23. It is apparent that the First-tier Tribunal judge was referred to the decision in KO, as she cited it at paragraph 60 of her decision as authority for the proposition that the assessment of whether it would be unduly harsh for the children to accompany him or to remain in the United Kingdom without him did not involve any consideration of the seriousness of the offence. She made no further reference to this decision, however, and does not appear to have directed herself as to the meaning of "unduly harsh" by reference to the degree of harshness going beyond what would necessarily be involved for any child faced with the deportation of a parent.
24. It may be that that was the test that she had in mind in reaching her conclusion at paragraph 68 but, if she did, she reached a conclusion which is plainly unsustainable, namely that these children would suffer more than any other child. It is easy to envisage circumstances, for example, a disabled child living with both parents and requiring 24 hour care, who would suffer more from the deportation of one parent.
25. In this case, the conclusion that the sibling relationship would be harmed was based on the slimmest of evidence and despite the fact that the two mothers have a civil relationship and talk for the sake of the children.

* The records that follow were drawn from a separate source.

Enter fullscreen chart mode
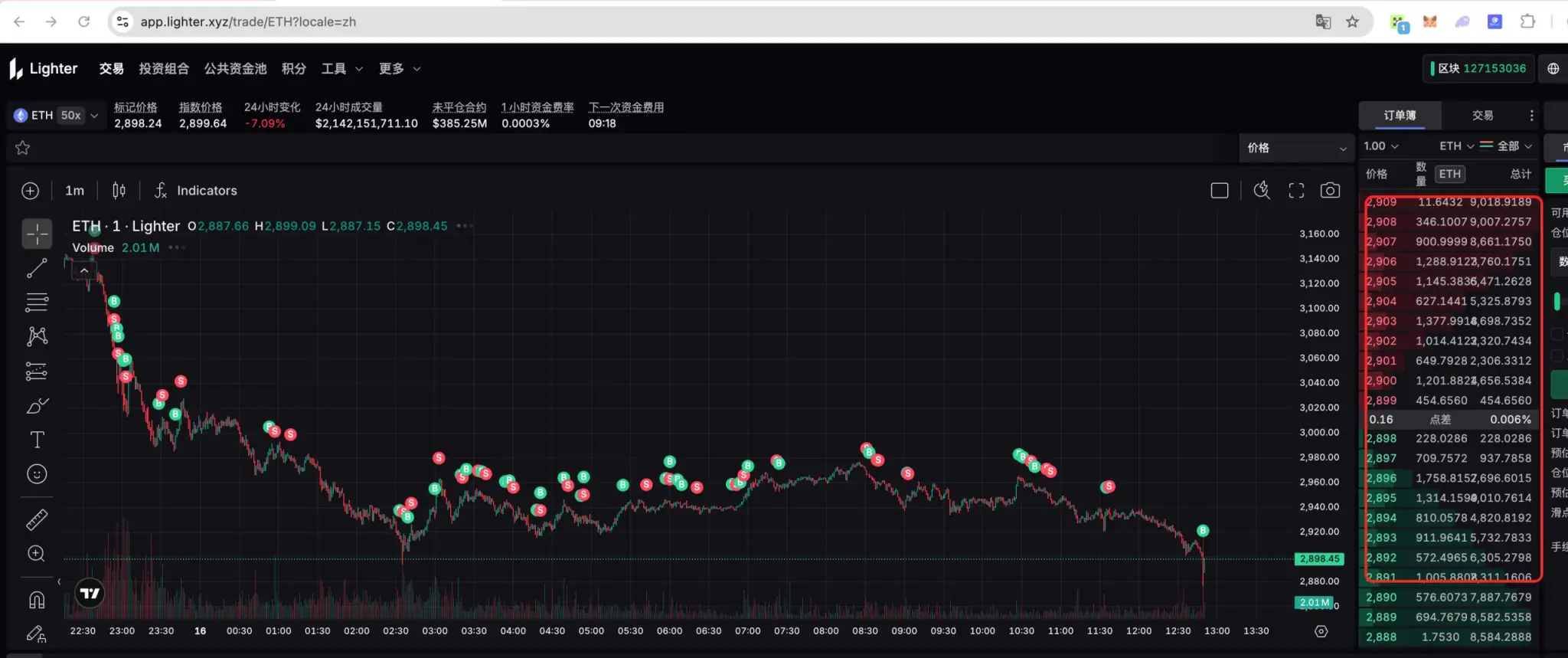The image size is (1568, 658). coord(1296,191)
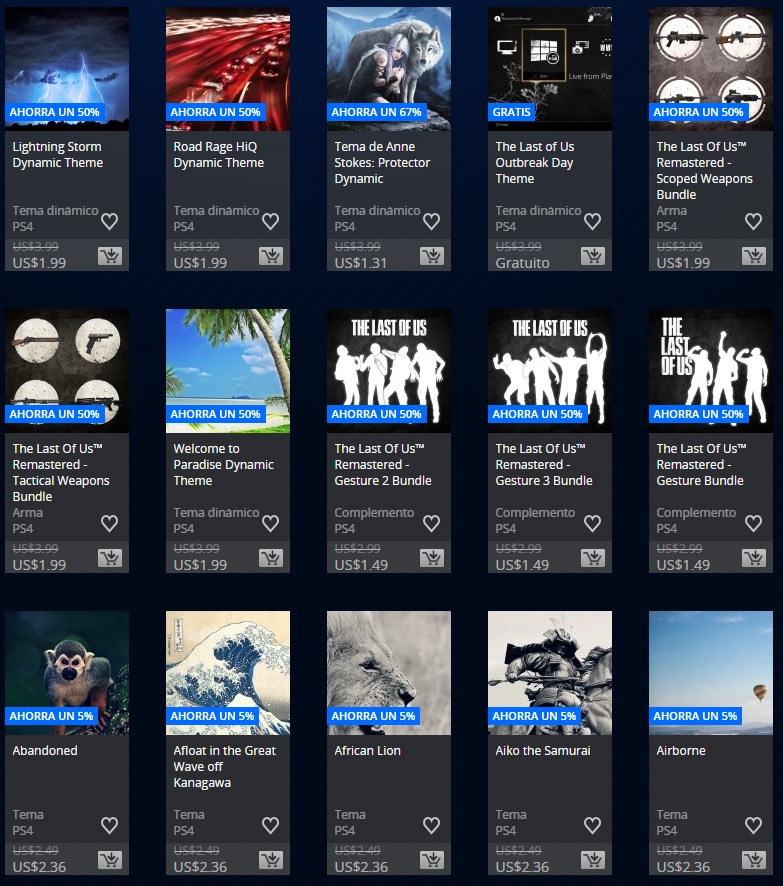Open Tactical Weapons Bundle title link
The image size is (783, 886).
61,472
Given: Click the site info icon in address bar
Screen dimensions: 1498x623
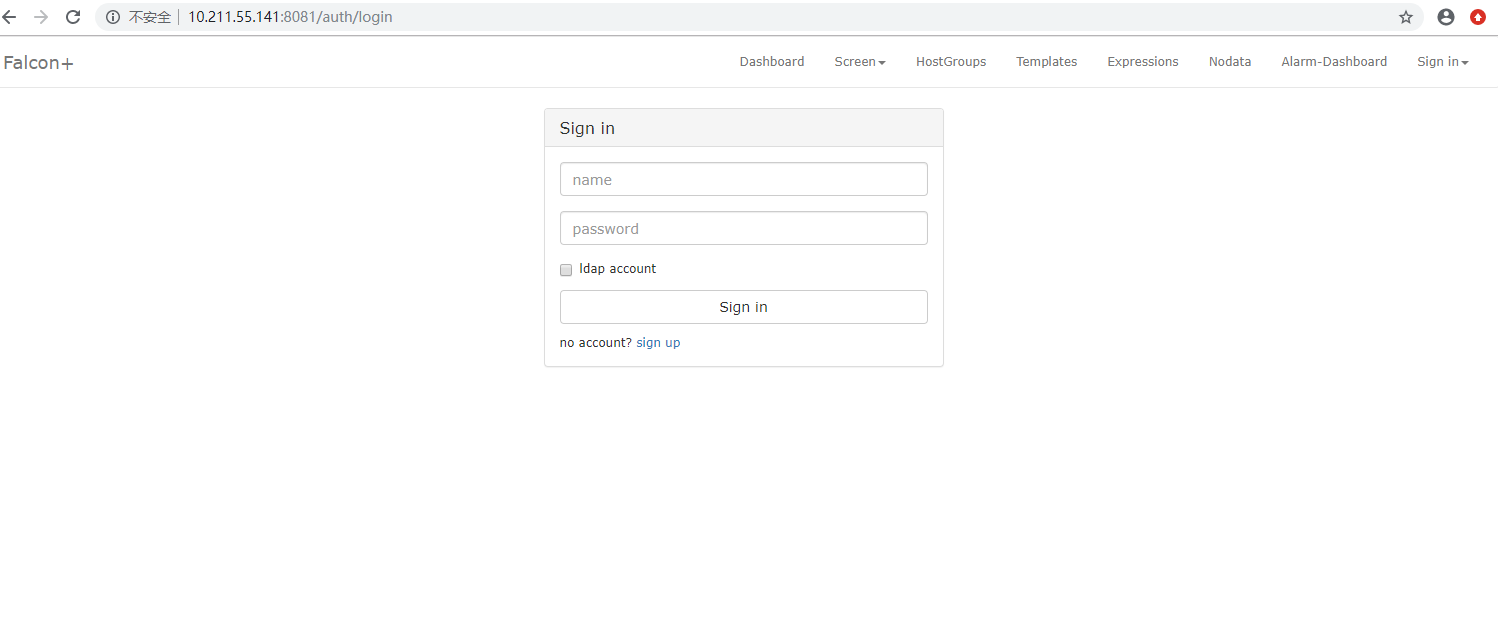Looking at the screenshot, I should [112, 17].
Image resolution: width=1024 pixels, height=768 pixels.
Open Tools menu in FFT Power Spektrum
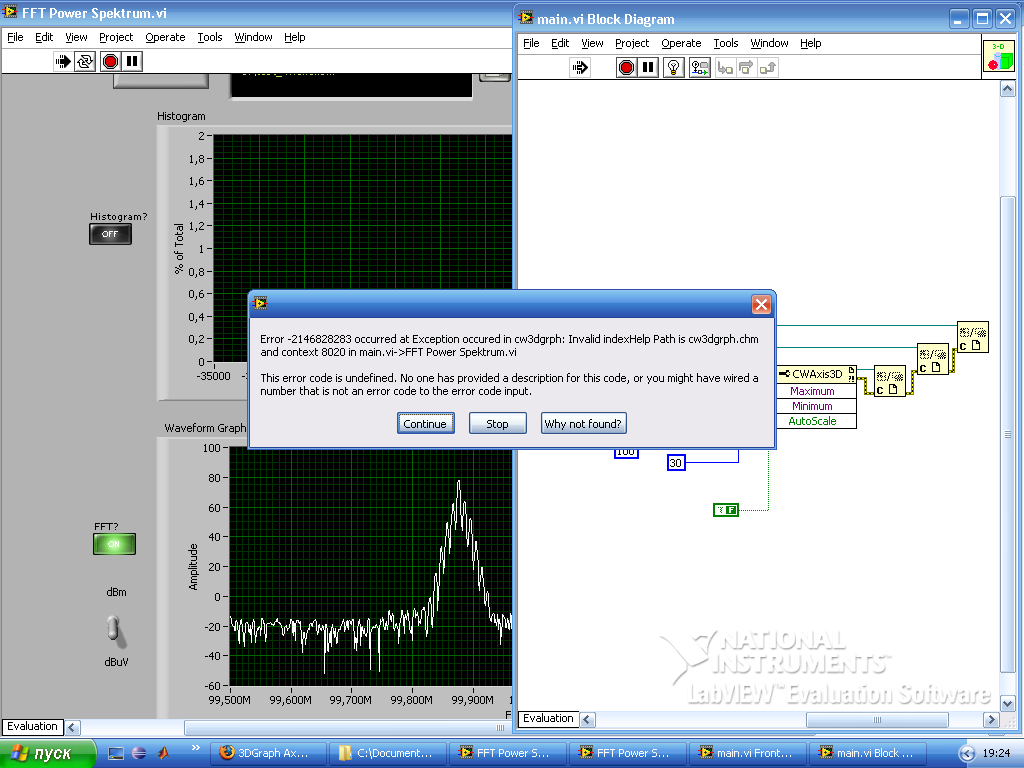tap(210, 37)
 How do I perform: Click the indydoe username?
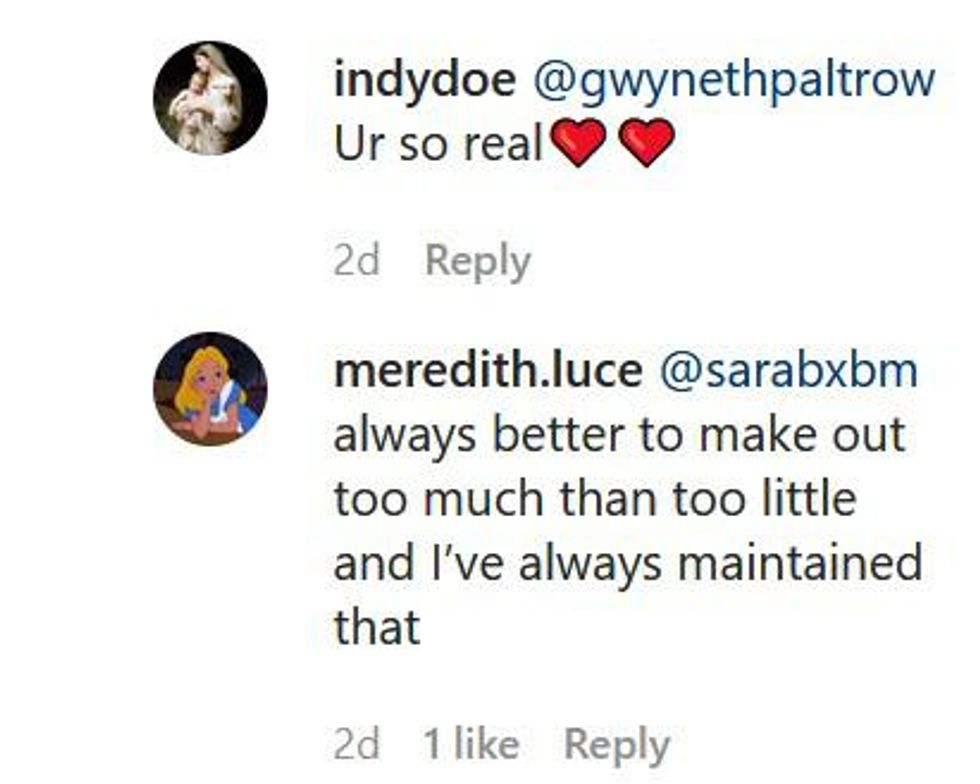(424, 81)
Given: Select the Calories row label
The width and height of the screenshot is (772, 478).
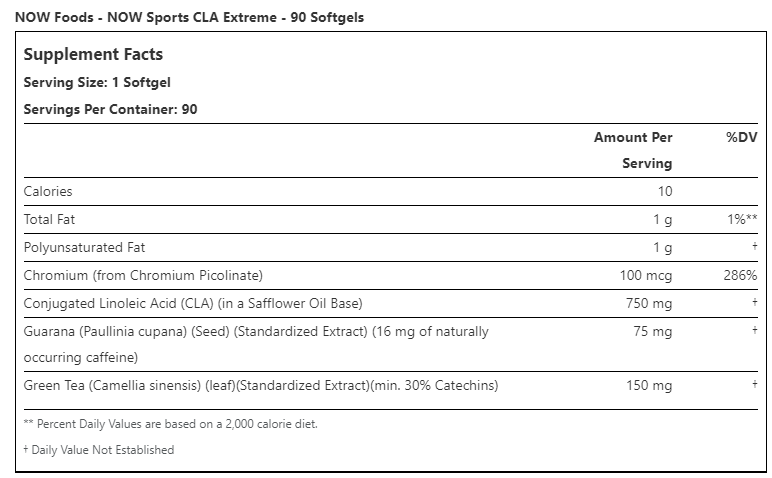Looking at the screenshot, I should pos(48,191).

The position of these two children, in this respect, is not uncommon. Further, the evidence was that each child had exhibited a degree of low mood and/or difficult behaviour when the father was in prison and could be expected to do so if he was deported. Again that was not an unusual situation. The impact on the children, if the claimant is deported, is unfortunate and may be harsh, but we do not consider that goes beyond what is necessarily involved in the deportation of a parent so as to meet the test of being "unduly harsh" and we do not consider that the conclusion that it would be unduly harsh was open to the judge on the evidence.
Notice of Decision
We, therefore, allow the Secretary of State's appeal. We remake the decision and dismiss the claimant's appeal from the Secretary of State's decision.
Direction Regarding Anonymity - Rule 14 of the Tribunal Procedure (Upper Tribunal) Rules 2008
Unless and until a Tribunal or court directs otherwise, the claimant is granted anonymity. No report of these proceedings shall directly or indirectly identify him or any member of their family. This direction applies both to the claimant and to the Secretary of State. Failure to comply with this direction could lead to contempt of court proceedings.